Why do my parents put so much more pressure on me then my siblings?
Last Updated: 07/09/2018 at 9:37pm
Lisa Groesz, PhD
With evidenced based therapies, we find the root of the problem together to implement solutions. We all face crises, transitions, or disorders at some time.
Top Rated Answers
It sounds to me like you feel you are being treated differently by your parents then the way they treat your siblings. Can you tell me what ideas you have had around this situation?
Parents really just want their children to succeed! By putting more pressure on you they just think that you can handle it and that you have the ability to do great things with your life.
It's different for each person sadly so it's hard to tell. For me, I know now that my mother always thought I would be the smart one, the hard worker and the one to go far so she pushed me a lot harder to make sure I became all that she expected.
I am older so they expected more from me then the younger ones. They wanted the younger ones to look up too me.
Having your parents place extreme pressure on you can be very frustrating and overwhelming, but at the same time, you really learn how to be an independent individual. Are you the oldest of your siblings? If this is the case, perhaps they feel that you can be a good role model for them and by forcing you to meet their high expectations for you, you can help your siblings to grow/develop. As difficult as this role may be for you, I think that you should treat it as an honor (though you should always take care of yourself emotionally by putting yourself first from time to time).
Depending on if you're the oldest of your siblings they may be doing this just because you're the oldest and they want you to set a good example for your younger siblings. Now, even if you're not older or if it has nothing to do with who's oldest and all. Maybe they think you're just needing extra help being told something. You never know. But don't take it personal, they're trying to help you out in this world. Your parents aren't out after you, they just want to help you.
It might be that they have much higher expectations for you. If they're putting more pressure on you, that means that they believe in your capability of achieving greater heights! It doesn't mean that they hate you or anything. But letting them know that sometimes the pressure can be too much is also required.
Parents aren't always fair. They want the best for you and if they believe that you are the strongest of your siblings, chances are that they will pressure you the most.
They may do this because they believe that you can achieve much more than what you're achieving currently. This isn't necessarily a bad thing, they must have a lot of confidence in your personal success and want you to strive for greatness to fulfil you're full ability.

Data excerpt —
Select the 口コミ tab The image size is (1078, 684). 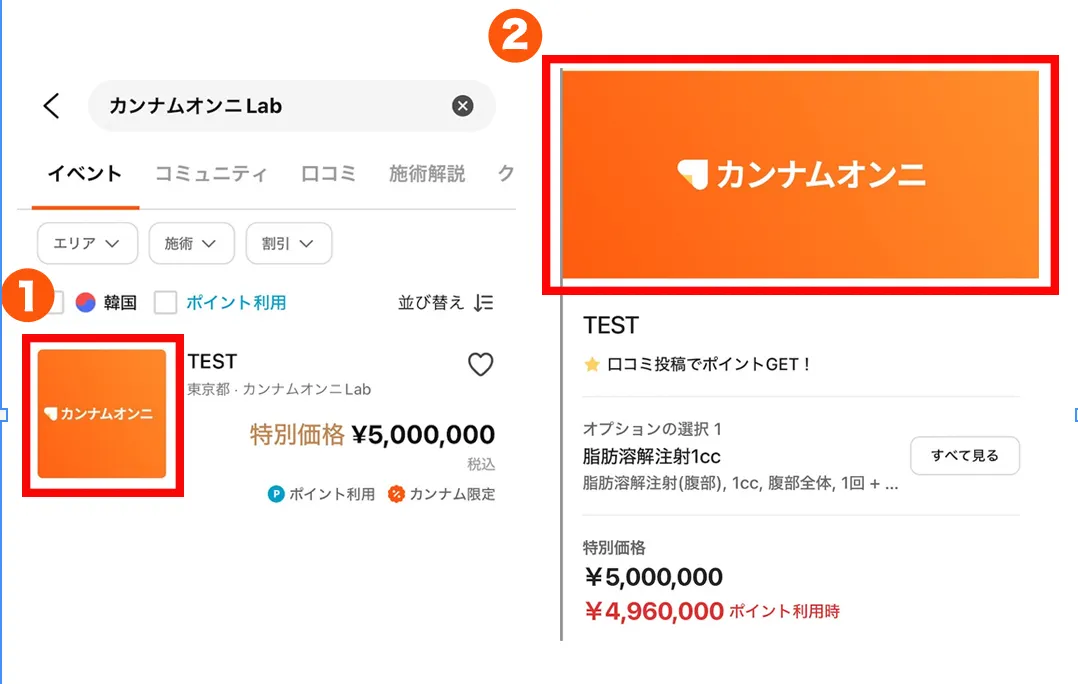[x=328, y=174]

Work order 1 —
Update the section of the parental pressure page that begins at "Why do my parents" and ends after "with your life." by replacing "siblings" with "brothers and sisters".
Work order 2 —
Which sentences in the parental pressure page end with a question mark?
Work order 3 —
Do these statements agree with the parental pressure page? (a) The page was last updated on 07/09/2018. (b) One answer says that the parents wanted the younger children to look up to the older one. (c) One answer says that parents are always fair.

Reply 1 —
Why do my parents put so much more pressure on me then my brothers and sisters?
Last Updated: 07/09/2018 at 9:37pm
Lisa Groesz, PhD
With evidenced based therapies, we find the root of the problem together to implement solutions. We all face crises, transitions, or disorders at some time.
Top Rated Answers
It sounds to me like you feel you are being treated differently by your parents then the way they treat your brothers and sisters. Can you tell me what ideas you have had around this situation?
Parents really just want their children to succeed! By putting more pressure on you they just think that you can handle it and that you have the ability to do great things with your life.

Reply 2 —
- Why do my parents put so much more pressure on me then my siblings?
- Can you tell me what ideas you have had around this situation?
- Are you the oldest of your siblings?

Reply 3 —
(a) Yes: "Last Updated: 07/09/2018 at 9:37pm"
(b) Yes: "They wanted the younger ones to look up too me."
(c) No: "Parents aren't always fair."